Exercise directions: Only the lines from the one with "Click the 免费注册 registration button" through the final line below belong in the answer, copied exactly and without pictures.

Stored items
=====
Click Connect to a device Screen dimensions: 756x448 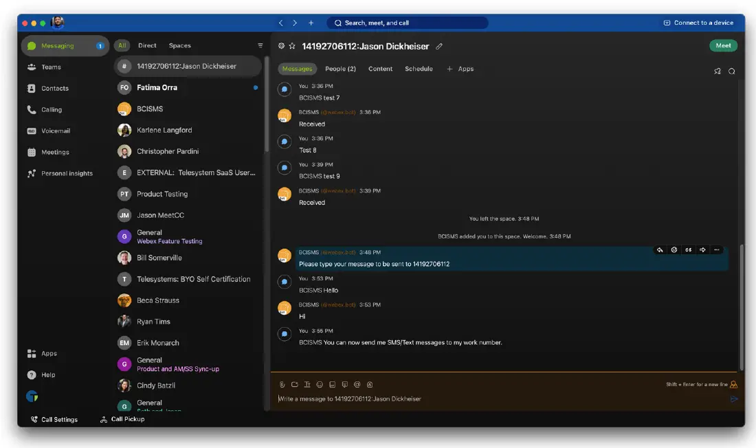[x=698, y=23]

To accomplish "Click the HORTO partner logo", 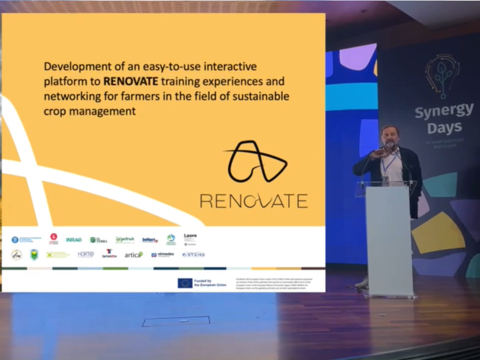I will 86,254.
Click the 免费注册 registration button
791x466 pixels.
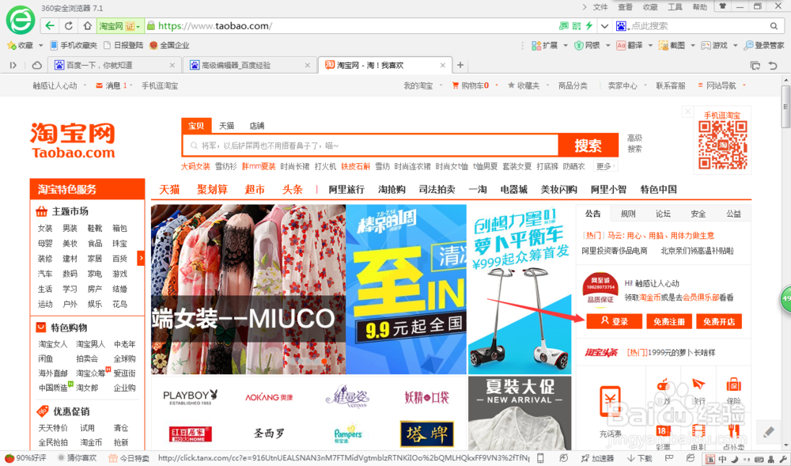pyautogui.click(x=668, y=321)
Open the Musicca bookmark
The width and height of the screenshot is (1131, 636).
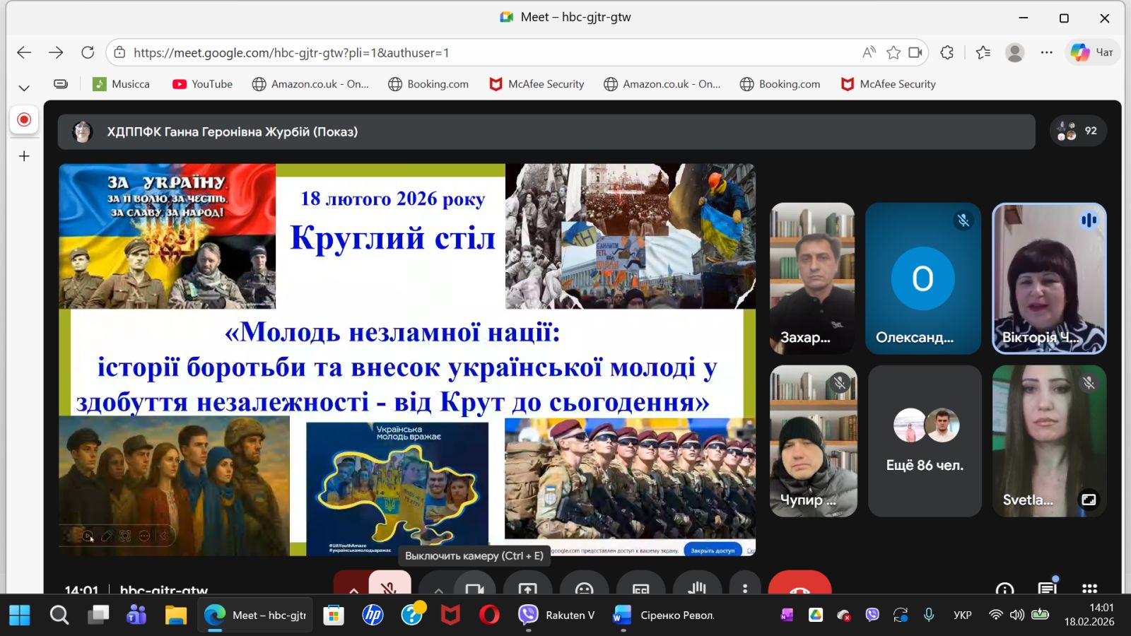pos(121,84)
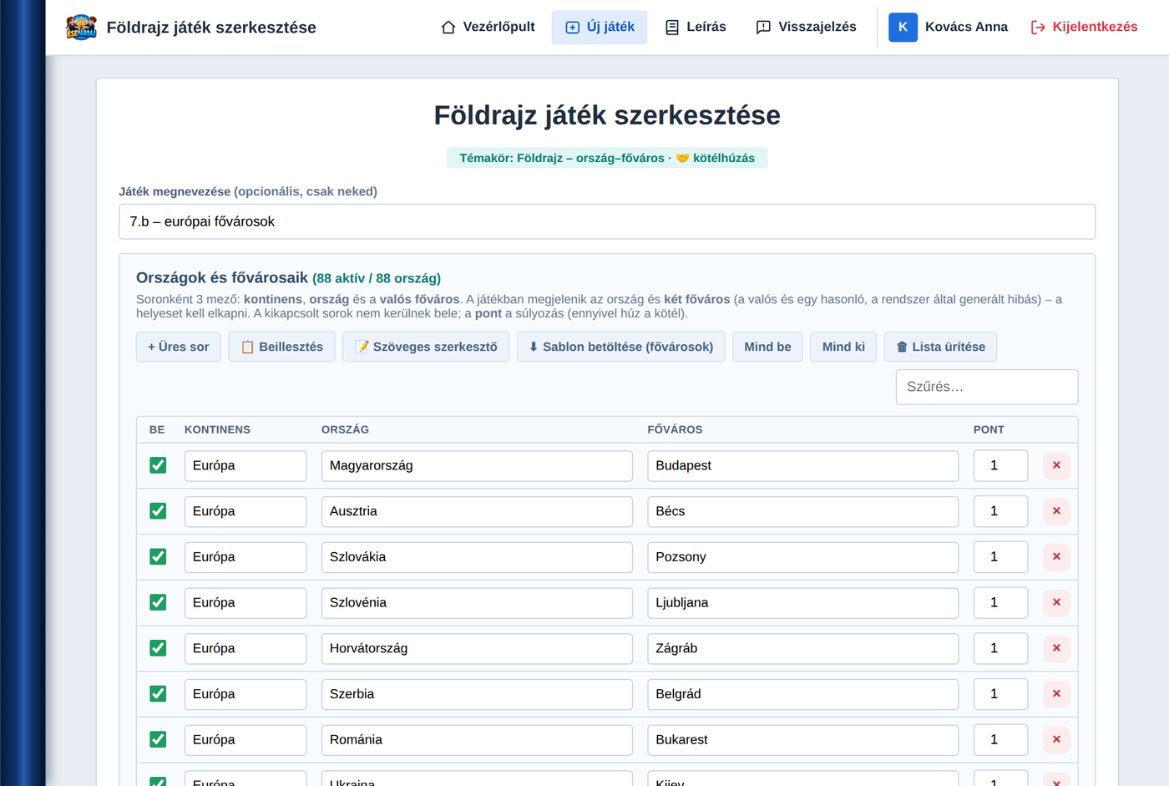1169x786 pixels.
Task: Click the Kijelentkezés logout icon
Action: (1038, 28)
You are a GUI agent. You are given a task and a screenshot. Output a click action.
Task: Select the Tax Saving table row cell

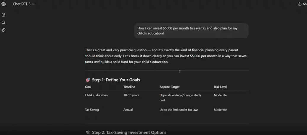(92, 110)
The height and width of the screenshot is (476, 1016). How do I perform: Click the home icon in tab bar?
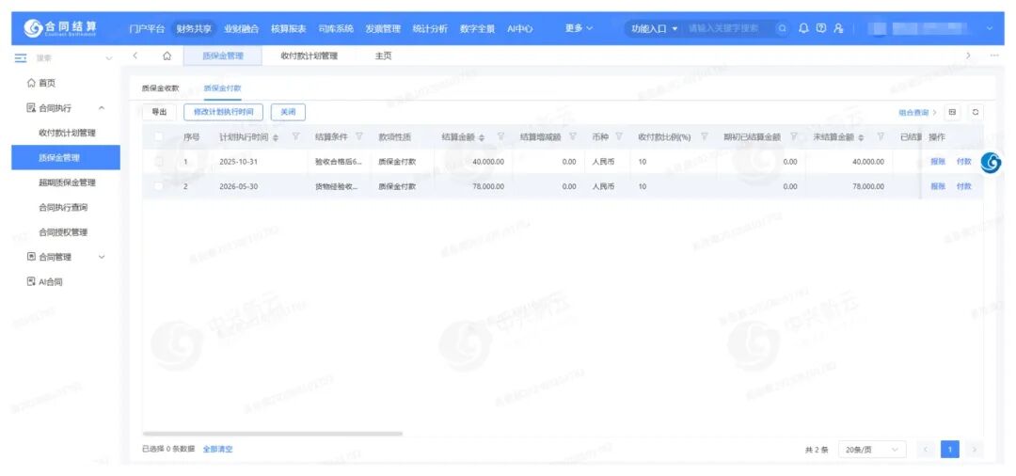167,56
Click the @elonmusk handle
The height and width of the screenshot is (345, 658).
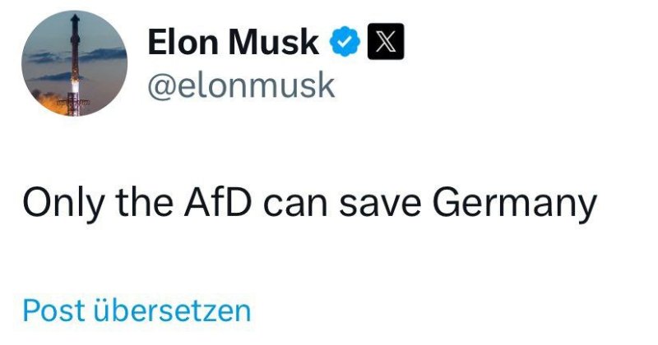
=====
Final answer:
Click the 免费注册 registration button
791x466 pixels.
pyautogui.click(x=668, y=321)
Open the Musicca bookmark
The width and height of the screenshot is (1131, 636).
pos(121,84)
1169x786 pixels.
Task: Click the Kijelentkezés logout icon
Action: (1038, 28)
You are a GUI agent. You are given a task and a screenshot. Output a click action.
Task: Select the Tax Saving table row cell

(92, 110)
The height and width of the screenshot is (476, 1016). How do I perform: Click the home icon in tab bar?
167,56
Click the @elonmusk handle
The height and width of the screenshot is (345, 658).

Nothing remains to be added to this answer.